The second prong of defendant’s attack is that plaintiff can have no action for damages because the contract was terminated by mutual rescission and that said rescission appears in the pleadings. The basis of this contention is found in a letter written by plaintiff’s counsel of record to defendant after the alleged wrongful acts were committed by defendant. In that letter, which has been made a part of the pleadings and is undenied, the words “mutual termination” are used by the plaintiff’s representatives. This language is relied upon by defendant in asserting its position.

It is true that a claim or right arising out of a breach of contract can be discharged in whole or part without consideration by a written waiver or renunciation signed and delivered by the aggrieved party: Section 1-107 Uniform Commercial Code.

*241We cannot, however, conclude that this was the intent of the aforementioned letter when we read it as a whole. The language relating to mutual rescission cannot be clearly considered to be a waiver. The letter consists of three pages in which the alleged grievances of Mr. Mastrian are outlined in detail. In addition, it is clear that Mr. Mastrian’s intent was to notify the defendant that because of what he considered to be the defendant’s precedent wrongful conduct he no longer would consider himself bound by their previous agreement. It is not clearly such a mutual meeting of the minds relative to the disestablishment of an existing relationship as would necessarily constitute a mutual termination.
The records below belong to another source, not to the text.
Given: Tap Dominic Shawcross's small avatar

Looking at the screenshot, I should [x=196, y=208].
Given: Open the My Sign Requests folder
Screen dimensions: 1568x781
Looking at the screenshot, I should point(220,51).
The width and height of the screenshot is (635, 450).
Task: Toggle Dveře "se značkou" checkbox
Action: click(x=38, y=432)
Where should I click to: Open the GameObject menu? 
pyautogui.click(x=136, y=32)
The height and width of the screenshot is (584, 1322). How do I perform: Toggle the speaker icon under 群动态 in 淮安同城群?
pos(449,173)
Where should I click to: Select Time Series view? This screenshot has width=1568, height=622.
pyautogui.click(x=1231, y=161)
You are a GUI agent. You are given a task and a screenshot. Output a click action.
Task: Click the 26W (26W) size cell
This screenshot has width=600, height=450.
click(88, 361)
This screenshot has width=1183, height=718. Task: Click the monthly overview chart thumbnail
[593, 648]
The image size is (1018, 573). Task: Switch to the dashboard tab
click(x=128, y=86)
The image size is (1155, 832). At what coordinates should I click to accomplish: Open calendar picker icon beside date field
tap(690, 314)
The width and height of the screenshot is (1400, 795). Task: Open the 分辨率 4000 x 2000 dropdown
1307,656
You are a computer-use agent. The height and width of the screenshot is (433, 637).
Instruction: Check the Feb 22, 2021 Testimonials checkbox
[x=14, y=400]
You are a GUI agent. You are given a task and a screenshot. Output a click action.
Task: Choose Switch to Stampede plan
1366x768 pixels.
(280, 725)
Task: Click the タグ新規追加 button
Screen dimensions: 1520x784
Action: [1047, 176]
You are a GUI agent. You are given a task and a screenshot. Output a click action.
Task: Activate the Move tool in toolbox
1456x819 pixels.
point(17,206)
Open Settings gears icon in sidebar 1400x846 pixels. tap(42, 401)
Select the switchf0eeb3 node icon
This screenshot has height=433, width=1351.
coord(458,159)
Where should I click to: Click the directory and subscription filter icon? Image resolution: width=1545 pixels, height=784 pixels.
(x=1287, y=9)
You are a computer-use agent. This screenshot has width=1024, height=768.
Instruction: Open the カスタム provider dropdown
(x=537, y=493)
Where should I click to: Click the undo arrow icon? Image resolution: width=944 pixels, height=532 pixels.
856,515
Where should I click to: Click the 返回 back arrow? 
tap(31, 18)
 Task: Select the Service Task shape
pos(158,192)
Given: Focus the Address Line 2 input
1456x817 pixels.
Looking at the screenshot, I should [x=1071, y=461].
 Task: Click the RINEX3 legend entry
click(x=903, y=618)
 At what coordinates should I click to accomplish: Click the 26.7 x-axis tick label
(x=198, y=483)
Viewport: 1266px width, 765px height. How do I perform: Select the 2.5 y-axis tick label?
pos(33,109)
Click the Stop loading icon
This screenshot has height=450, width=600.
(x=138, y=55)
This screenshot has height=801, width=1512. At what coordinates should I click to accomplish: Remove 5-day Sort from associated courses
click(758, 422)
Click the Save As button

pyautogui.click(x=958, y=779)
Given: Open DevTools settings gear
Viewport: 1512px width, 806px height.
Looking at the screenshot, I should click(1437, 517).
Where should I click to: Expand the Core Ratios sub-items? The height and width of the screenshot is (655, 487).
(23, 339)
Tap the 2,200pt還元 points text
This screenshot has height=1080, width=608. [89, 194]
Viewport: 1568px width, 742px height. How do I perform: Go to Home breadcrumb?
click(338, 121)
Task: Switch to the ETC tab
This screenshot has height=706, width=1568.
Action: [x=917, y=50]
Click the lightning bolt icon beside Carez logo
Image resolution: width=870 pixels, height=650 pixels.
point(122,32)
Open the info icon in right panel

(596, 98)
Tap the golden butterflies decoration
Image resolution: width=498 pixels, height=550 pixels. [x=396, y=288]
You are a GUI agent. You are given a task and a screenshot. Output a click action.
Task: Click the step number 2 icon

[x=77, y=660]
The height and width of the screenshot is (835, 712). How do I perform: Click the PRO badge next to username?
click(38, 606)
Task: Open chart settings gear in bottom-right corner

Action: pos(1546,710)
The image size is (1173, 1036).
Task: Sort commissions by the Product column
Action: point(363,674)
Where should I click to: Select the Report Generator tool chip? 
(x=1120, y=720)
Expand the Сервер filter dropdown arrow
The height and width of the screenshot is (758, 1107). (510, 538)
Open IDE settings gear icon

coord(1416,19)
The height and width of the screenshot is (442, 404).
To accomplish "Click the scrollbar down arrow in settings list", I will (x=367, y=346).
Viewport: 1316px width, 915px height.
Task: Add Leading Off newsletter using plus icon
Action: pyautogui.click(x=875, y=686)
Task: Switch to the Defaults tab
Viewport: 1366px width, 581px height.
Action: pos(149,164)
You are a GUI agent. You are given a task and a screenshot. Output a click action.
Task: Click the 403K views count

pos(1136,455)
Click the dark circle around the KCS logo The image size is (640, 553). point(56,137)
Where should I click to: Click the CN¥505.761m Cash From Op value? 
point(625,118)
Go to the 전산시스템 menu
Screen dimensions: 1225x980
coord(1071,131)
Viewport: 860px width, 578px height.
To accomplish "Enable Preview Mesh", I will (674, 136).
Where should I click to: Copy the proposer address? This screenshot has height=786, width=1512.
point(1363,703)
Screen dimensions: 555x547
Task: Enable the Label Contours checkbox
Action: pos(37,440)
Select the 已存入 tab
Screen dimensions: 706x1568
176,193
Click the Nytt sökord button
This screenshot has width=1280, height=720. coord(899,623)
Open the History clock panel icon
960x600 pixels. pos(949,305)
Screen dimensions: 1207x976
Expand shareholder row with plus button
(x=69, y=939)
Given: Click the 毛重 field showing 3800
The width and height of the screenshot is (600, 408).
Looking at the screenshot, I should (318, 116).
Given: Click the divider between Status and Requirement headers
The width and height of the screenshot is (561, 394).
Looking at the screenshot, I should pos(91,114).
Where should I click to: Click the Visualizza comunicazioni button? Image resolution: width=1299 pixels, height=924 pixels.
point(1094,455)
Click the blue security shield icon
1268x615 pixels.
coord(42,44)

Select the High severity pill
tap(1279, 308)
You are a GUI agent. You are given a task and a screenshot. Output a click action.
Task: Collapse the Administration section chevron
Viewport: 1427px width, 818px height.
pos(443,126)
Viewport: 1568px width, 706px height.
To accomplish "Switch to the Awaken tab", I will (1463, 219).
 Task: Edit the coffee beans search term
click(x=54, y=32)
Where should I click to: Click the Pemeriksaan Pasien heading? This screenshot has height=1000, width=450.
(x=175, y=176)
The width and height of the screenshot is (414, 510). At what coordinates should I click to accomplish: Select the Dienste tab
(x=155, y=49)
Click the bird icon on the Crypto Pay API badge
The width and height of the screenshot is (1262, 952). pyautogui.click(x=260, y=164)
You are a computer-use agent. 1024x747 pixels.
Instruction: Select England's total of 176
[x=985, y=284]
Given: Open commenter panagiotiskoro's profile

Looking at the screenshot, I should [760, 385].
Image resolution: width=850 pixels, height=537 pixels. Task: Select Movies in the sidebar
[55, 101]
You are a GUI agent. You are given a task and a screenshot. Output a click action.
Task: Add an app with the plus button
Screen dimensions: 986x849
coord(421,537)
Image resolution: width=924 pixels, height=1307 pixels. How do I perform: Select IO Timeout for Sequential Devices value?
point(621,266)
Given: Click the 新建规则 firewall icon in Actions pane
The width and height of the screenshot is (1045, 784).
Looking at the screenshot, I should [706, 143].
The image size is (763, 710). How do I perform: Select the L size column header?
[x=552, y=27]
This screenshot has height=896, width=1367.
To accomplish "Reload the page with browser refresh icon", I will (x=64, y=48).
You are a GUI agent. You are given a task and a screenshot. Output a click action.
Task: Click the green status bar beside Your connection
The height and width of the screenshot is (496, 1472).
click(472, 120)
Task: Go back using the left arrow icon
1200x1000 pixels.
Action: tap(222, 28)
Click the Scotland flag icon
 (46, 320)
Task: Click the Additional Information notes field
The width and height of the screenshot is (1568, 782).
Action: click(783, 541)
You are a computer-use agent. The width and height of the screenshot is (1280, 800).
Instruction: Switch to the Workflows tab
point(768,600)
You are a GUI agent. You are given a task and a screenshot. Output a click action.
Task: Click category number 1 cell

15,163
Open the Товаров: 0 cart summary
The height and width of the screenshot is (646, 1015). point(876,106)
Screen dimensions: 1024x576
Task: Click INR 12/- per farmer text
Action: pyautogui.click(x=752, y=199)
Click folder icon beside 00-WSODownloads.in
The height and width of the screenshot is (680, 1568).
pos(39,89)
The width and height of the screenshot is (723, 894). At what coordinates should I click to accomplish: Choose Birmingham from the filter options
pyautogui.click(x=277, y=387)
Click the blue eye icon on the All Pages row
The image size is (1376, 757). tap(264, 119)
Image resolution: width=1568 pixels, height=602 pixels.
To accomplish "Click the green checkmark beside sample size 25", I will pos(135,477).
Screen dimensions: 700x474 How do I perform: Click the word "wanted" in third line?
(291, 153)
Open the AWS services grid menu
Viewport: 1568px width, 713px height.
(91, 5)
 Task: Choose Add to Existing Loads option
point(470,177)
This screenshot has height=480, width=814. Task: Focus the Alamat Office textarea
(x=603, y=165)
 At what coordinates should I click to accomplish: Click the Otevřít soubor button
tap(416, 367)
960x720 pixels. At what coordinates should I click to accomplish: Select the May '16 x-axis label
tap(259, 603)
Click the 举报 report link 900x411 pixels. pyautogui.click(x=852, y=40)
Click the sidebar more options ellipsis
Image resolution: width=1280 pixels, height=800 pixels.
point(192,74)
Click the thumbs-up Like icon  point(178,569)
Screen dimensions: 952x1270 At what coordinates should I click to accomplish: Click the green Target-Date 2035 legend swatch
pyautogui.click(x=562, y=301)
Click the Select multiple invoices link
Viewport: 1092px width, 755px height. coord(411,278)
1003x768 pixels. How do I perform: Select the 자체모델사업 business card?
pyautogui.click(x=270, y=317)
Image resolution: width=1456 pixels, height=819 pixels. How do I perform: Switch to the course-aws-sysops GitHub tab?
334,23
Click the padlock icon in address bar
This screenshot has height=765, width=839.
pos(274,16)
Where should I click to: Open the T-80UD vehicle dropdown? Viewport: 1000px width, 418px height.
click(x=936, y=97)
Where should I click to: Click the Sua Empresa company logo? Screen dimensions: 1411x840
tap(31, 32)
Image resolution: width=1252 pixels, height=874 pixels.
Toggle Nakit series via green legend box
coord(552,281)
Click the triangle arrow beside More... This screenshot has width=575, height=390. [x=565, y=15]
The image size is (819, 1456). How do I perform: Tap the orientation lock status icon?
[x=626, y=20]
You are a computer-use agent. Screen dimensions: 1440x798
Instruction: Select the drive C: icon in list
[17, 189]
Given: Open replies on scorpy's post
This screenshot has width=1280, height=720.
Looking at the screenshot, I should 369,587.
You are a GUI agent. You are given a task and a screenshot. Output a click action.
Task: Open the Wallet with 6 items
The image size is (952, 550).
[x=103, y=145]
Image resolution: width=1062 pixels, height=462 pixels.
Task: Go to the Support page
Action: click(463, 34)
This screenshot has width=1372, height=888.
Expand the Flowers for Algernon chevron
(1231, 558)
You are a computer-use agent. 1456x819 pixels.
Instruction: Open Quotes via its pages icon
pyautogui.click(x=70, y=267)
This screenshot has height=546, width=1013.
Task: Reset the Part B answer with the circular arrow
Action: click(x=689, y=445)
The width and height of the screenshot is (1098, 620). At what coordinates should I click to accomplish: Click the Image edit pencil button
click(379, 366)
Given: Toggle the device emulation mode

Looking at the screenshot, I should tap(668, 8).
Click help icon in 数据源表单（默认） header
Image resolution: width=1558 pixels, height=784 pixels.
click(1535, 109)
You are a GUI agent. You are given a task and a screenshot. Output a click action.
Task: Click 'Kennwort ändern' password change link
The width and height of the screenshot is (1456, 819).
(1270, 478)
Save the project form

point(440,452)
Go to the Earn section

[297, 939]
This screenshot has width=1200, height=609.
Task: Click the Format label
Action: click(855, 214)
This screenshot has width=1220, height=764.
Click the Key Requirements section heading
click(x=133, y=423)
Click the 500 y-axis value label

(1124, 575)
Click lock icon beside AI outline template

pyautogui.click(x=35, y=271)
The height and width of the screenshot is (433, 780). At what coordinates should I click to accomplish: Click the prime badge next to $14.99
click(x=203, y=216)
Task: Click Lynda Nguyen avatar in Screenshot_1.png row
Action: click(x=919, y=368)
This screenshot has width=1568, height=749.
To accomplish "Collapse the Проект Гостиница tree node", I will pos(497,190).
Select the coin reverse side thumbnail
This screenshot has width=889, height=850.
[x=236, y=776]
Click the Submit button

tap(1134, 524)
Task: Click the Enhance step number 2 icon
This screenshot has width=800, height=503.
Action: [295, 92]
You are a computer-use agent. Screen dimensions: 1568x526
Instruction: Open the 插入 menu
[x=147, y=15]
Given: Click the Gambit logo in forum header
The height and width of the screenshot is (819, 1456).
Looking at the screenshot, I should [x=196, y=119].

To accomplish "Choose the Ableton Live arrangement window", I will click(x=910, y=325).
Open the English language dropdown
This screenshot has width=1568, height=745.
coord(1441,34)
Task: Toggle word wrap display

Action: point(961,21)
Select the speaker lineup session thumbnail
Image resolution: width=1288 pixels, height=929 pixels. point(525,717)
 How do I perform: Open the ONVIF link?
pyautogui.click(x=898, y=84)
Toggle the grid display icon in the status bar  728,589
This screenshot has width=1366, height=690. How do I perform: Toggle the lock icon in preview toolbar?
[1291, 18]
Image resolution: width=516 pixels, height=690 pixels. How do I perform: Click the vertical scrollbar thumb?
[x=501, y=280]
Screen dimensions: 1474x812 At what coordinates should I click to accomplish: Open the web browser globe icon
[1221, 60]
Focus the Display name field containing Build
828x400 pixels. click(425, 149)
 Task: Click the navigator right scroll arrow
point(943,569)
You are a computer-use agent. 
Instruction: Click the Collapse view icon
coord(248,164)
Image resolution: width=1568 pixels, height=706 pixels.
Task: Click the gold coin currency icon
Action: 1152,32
The use of these words in the letter should not isolate the reasonable circumstantial context of their utilization.

Finally, it is alleged in plaintiff’s reply to defendant’s new matter, in which the above letter is set forth as part of its defense, that plaintiff’s counsel was not authorized to act to this extent in behalf of plaintiff. Although it may well be that this allegation might be disproved, it nevertheless presents us with a basic disputed question of fact.

In view of all the foregoing it does not appear that the relative positions of the parties are so clear cut and precise that we may grant summary judgment or a judgment on the pleadings herein. It has long been the test in this Commonwealth that summary judgment or judgment on the pleadings can be granted only in those cases which are so clear and free from doubt that a trial would be fruitless: See Bata v. Central-Penn National Bank of Philadelphia, 423 Pa. 373, or where there is no issue as to any material fact: Michigan Bank v. Steensen, 211 Pa. Superior Ct. 405. This is not such a case.

Accordingly, we enter the following

*242Order

Now, May 1, 1968, at 3 p.m., defendant’s motions for summary judgment and judgment on the pleadings are denied.